The conflict also saw some Taliban officials threatening Iran. Senior Taliban commander Abdulhamid Khorasani said on Sunday that it could conquer Iran and that they will fight against Iranians with more passion than they did against the US forces.
Tensions over water rights have risen between Iran and Afghanistan in recent weeks. Drought-stricken southeastern Iran is heavily dependent on upriver water flows from Afghanistan, leading to calls for Afghanistan to release more water and accusations that Kabul is not honoring a bilateral water treaty signed in 1973.

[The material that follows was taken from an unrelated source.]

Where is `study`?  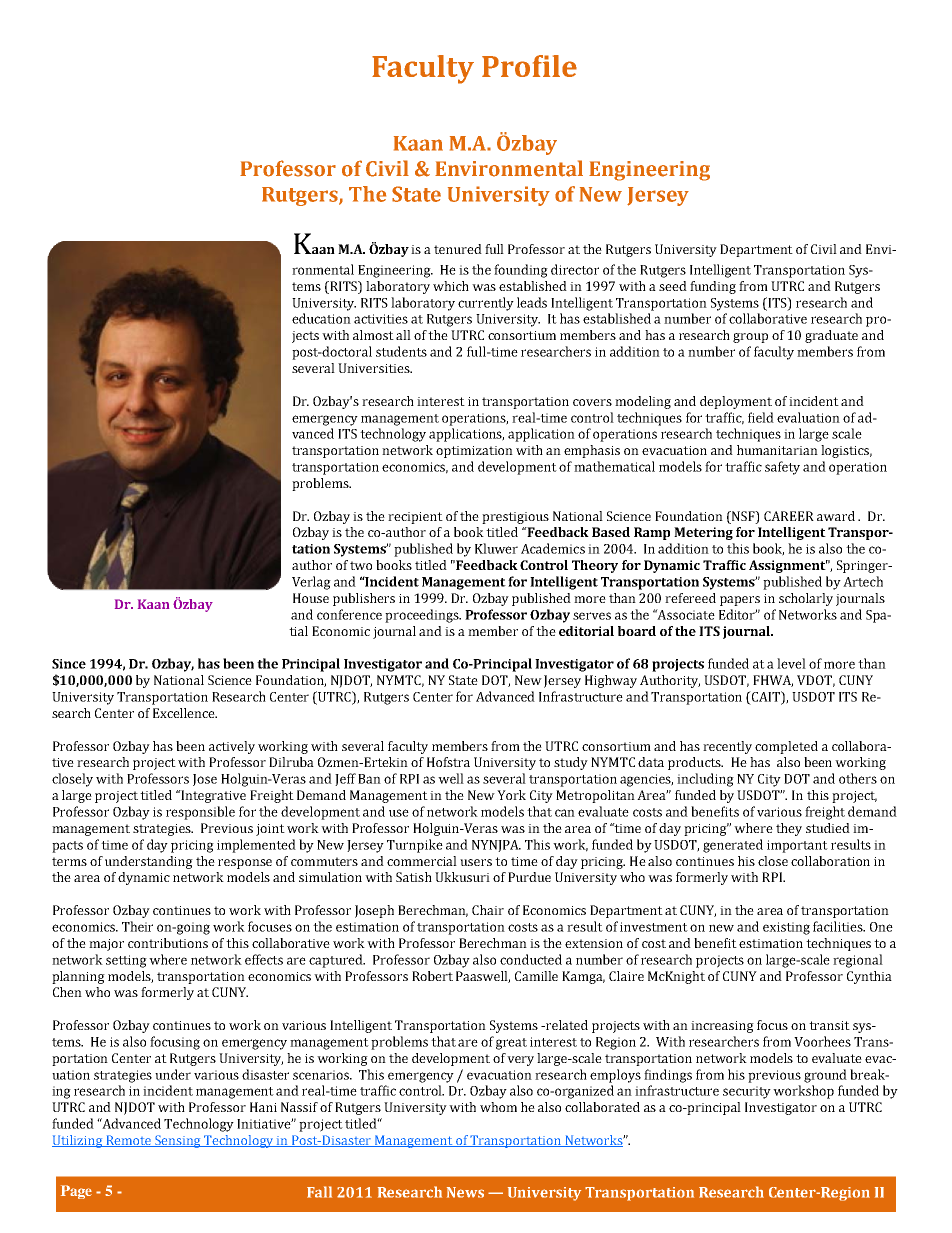
study is located at coordinates (571, 763).
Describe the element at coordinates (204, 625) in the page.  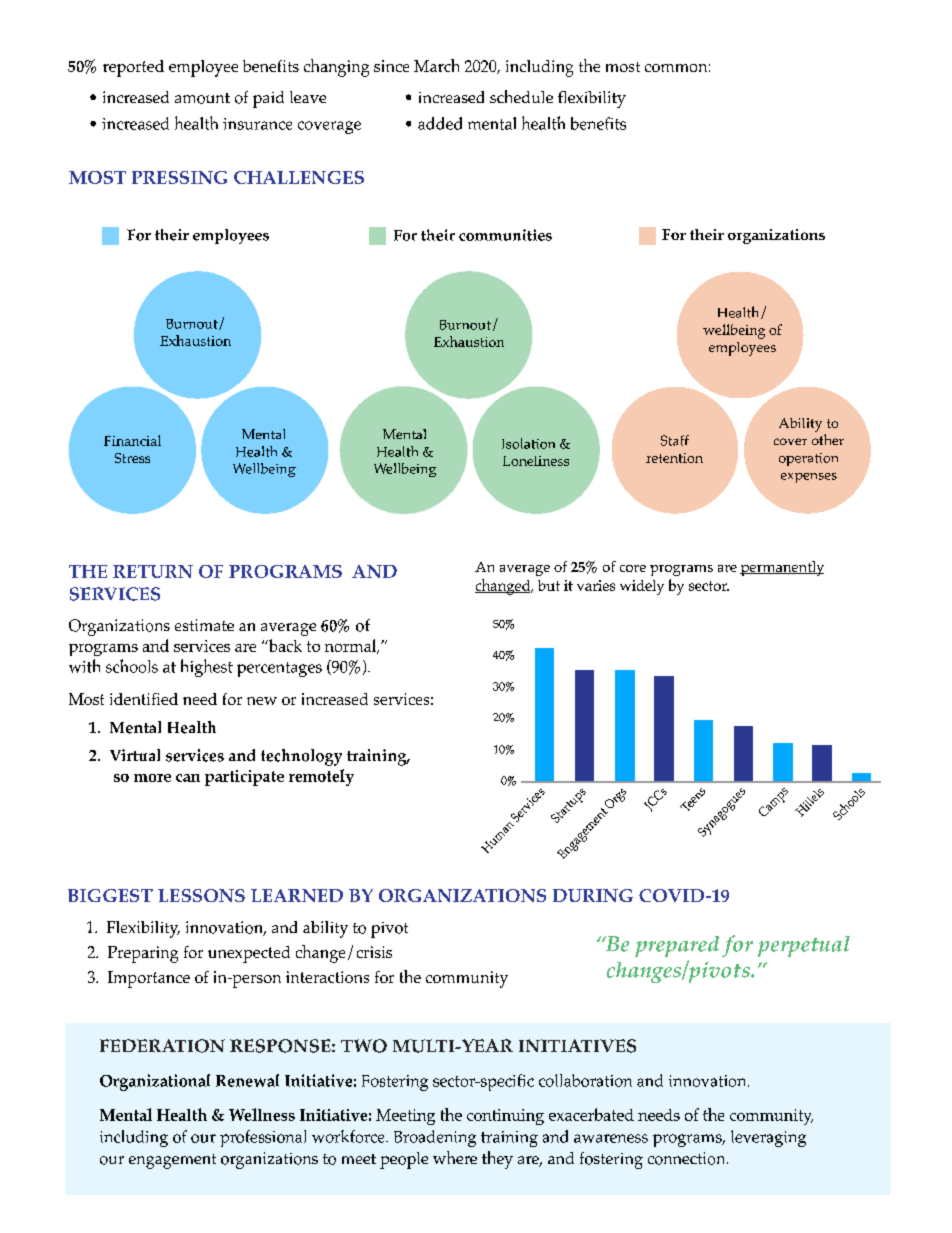
I see `estimate` at that location.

The Taliban has denied it is in violation of the agreement, and said low water levels on the Helmand River — which feeds lakes and wetlands in Iran’s southeastern Sistan-Baluchistan Province — preclude releasing more water.
Iranian Foreign Minister Hossein Amir-Abdollahian earlier this month demanded in a call with his Taliban counterpart, Amir Khan Muttaqi, that Afghan authorities open the gates of the inland Kajaki Dam on the Helmand River “so both the people of Afghanistan and Iran can be hydrated.”
During a visit to Sistan-Baluchistan on May 18, Iranian President Ebrahim Raisi warned “the rulers of Afghanistan to immediately give the people of Sistan-Baluchistan their water rights,” adding that the Taliban should take his words “seriously.”